First of all, I would like to remind all mothers reading this that dehydration is not a summer-related problem. As winter is looming, babies are more prone to diseases for weather change. Among these, dehydration can be a problem as well. When the air is dry, your baby’s skin’s level of moisture tends to reduce faster. So you have to stay alert and constantly check if your baby is getting an adequate amount of hydration or not.

When my baby was under 6 months, she had faced issues related to dehydration. She was not playful and started to cry frequently. At one point, I noted that she was not urinating timely. That’s when I realized she was not feeling well. I can remember the particular transition time of summer and winter when she faced this problem. I would advise you to dress your baby in cotton and soft clothes at that time. Don’t overdress your baby and don’t cover him/her with blankets if the temperature is not that low. Try to understand from her body language how she is feeling. And of course, don’t stop breastfeeding your baby. My baby was quite used to breastfeeding and I did not stop it. Another thing is of course, you should keep an eye on how many diapers your baby requires. If he/she has fewer wet diapers than before, this is maybe a sign that your baby needs more fluids.

As your baby grows up and gets used to eating solids, you can think of making your baby drink more water. If your baby likes fruit, regularly provide them with juicy fruits like oranges, lychees, strawberries. Try to offer the whole fruits and not just juice. Many fruits are naturally enriched with water and fibers and these are very good for your baby’s balanced diet. Another thing that is helpful for your baby especially in winter is hot or cold soup. It keeps the baby hydrated and at the same time adds to their daily intake of nutrients.

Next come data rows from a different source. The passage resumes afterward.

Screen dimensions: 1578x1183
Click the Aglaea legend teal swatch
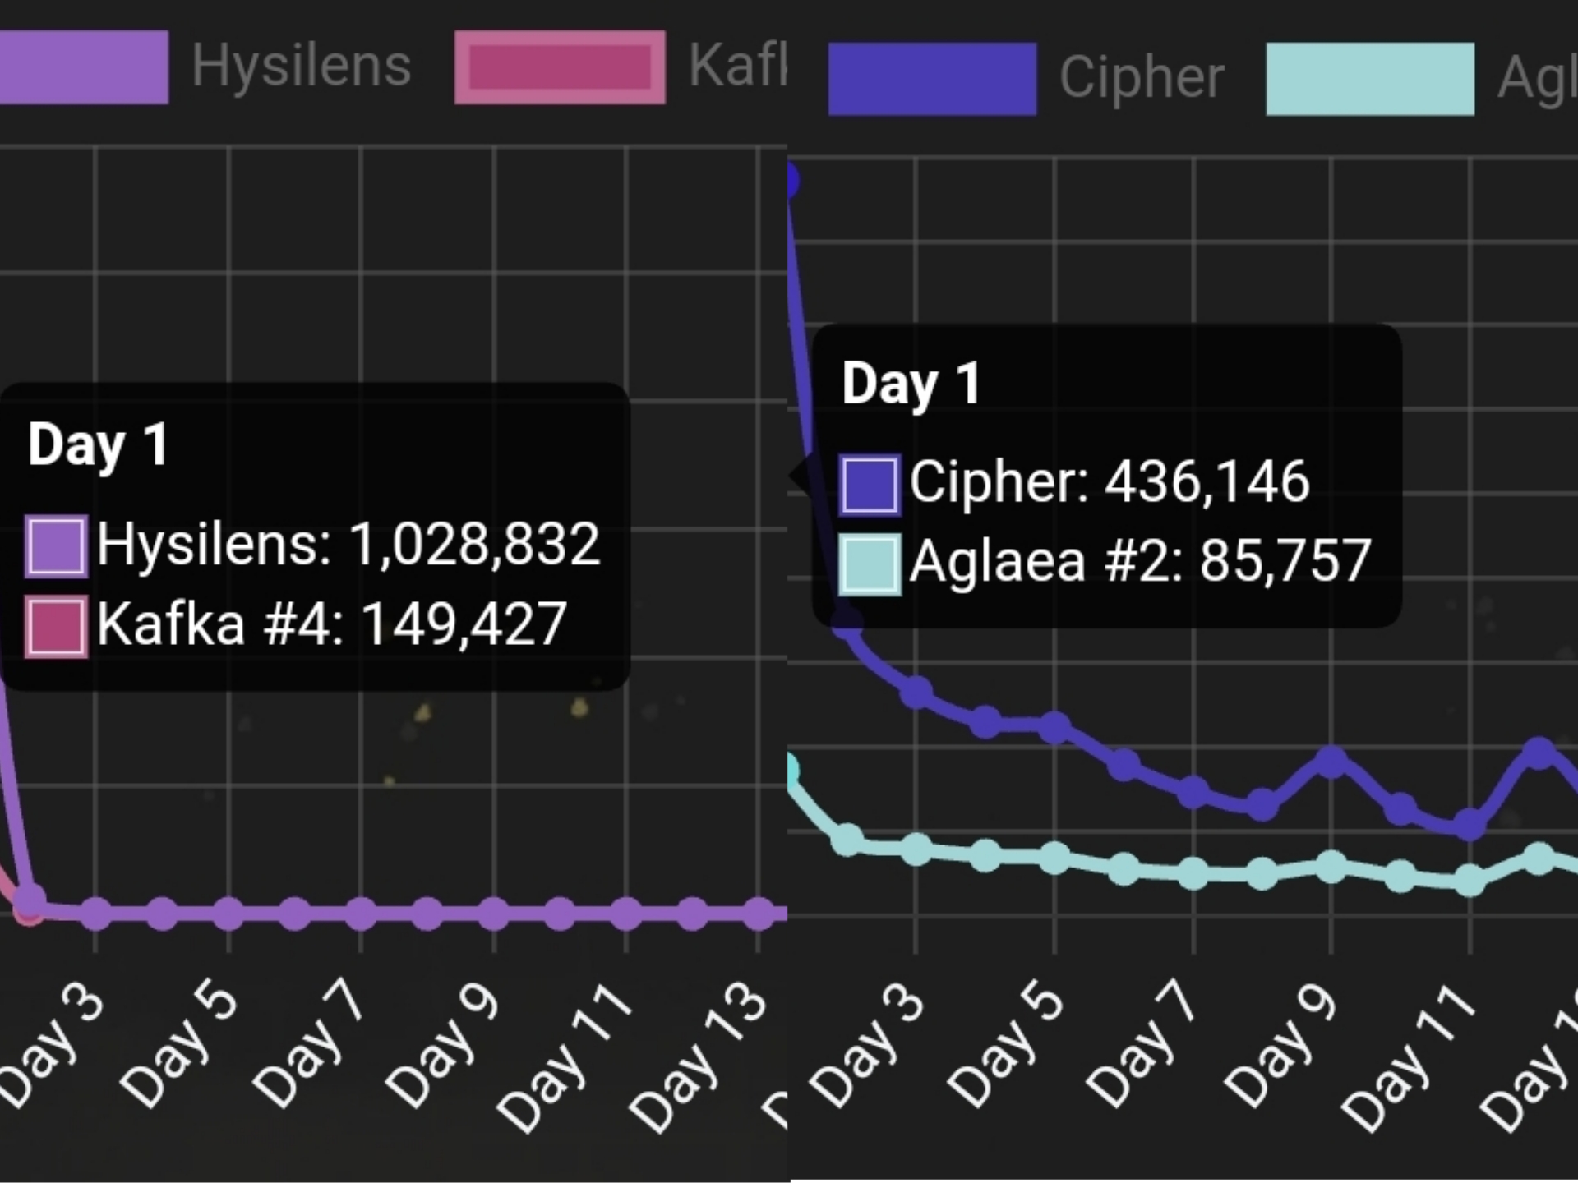point(1370,79)
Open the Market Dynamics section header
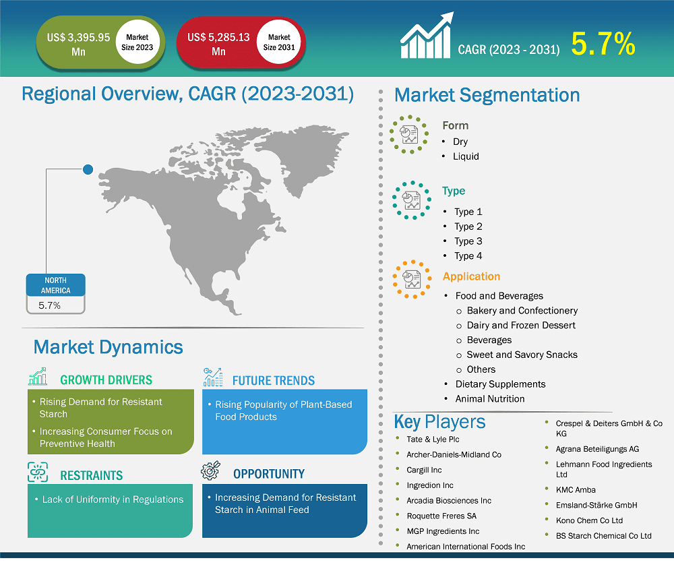 (x=108, y=347)
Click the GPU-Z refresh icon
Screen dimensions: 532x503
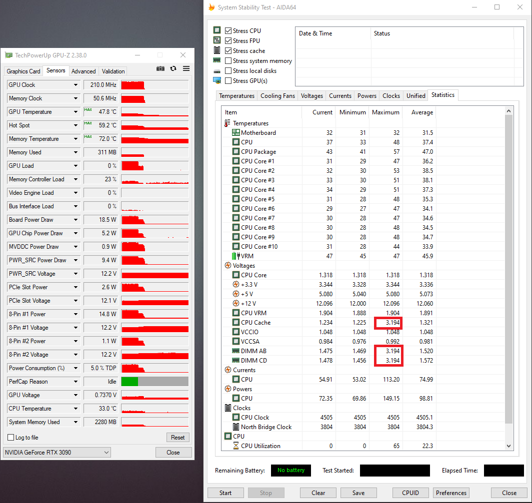pos(173,68)
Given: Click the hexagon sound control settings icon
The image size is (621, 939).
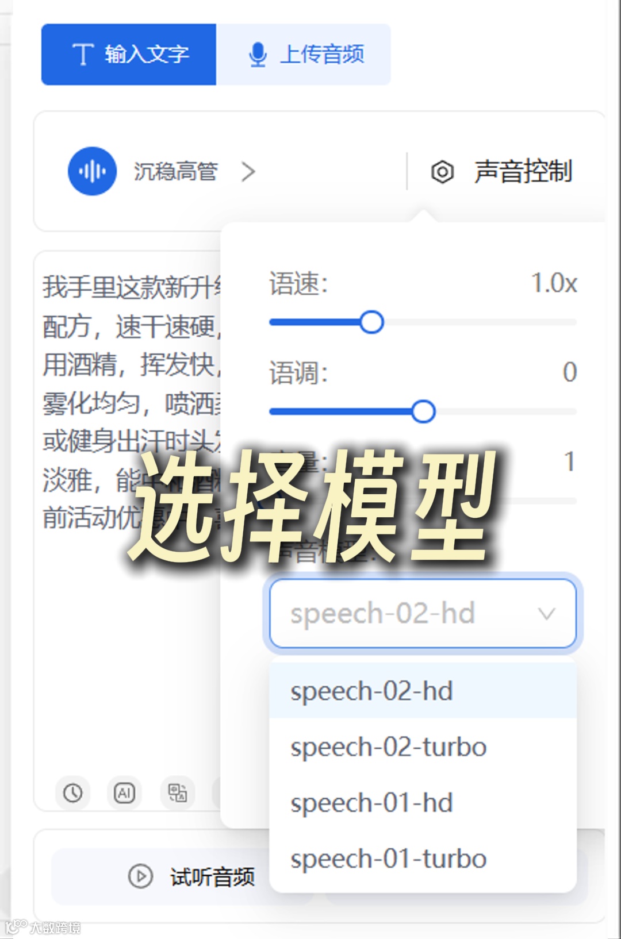Looking at the screenshot, I should pyautogui.click(x=442, y=172).
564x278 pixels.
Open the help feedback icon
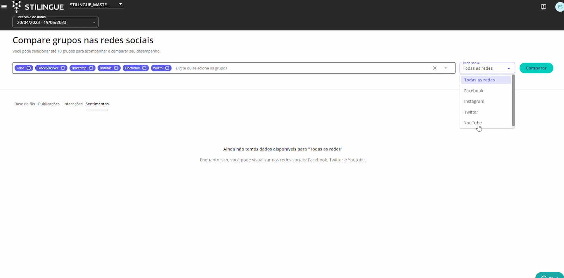543,7
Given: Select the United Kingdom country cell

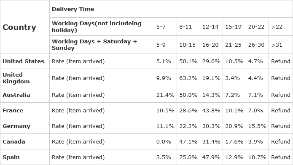Looking at the screenshot, I should 25,78.
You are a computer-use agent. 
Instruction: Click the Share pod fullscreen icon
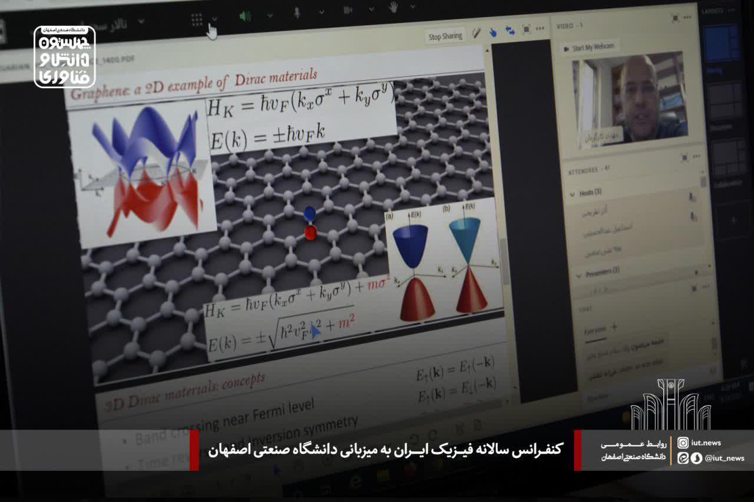tap(526, 29)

When my baby started preschool I had newer problems. My baby did not depend on breastfeeding anymore and started to eat like adults. Like my baby, all babies are more active and playful as they grow up. Try to actively feed them more water and fresh fruits. Try to develop a habit where they independently drink water at regular intervals. Normally kids at this age drink as much as their bodies need, so just keep a check that everything is under control.

Last, but not the least, make sure that your baby has no dizziness, headache, weakness, dryness on the skin or any kind of irregularities. If any of these happen, consult your pediatrician immediately. Dehydration needs treatment and you should not take it lightly.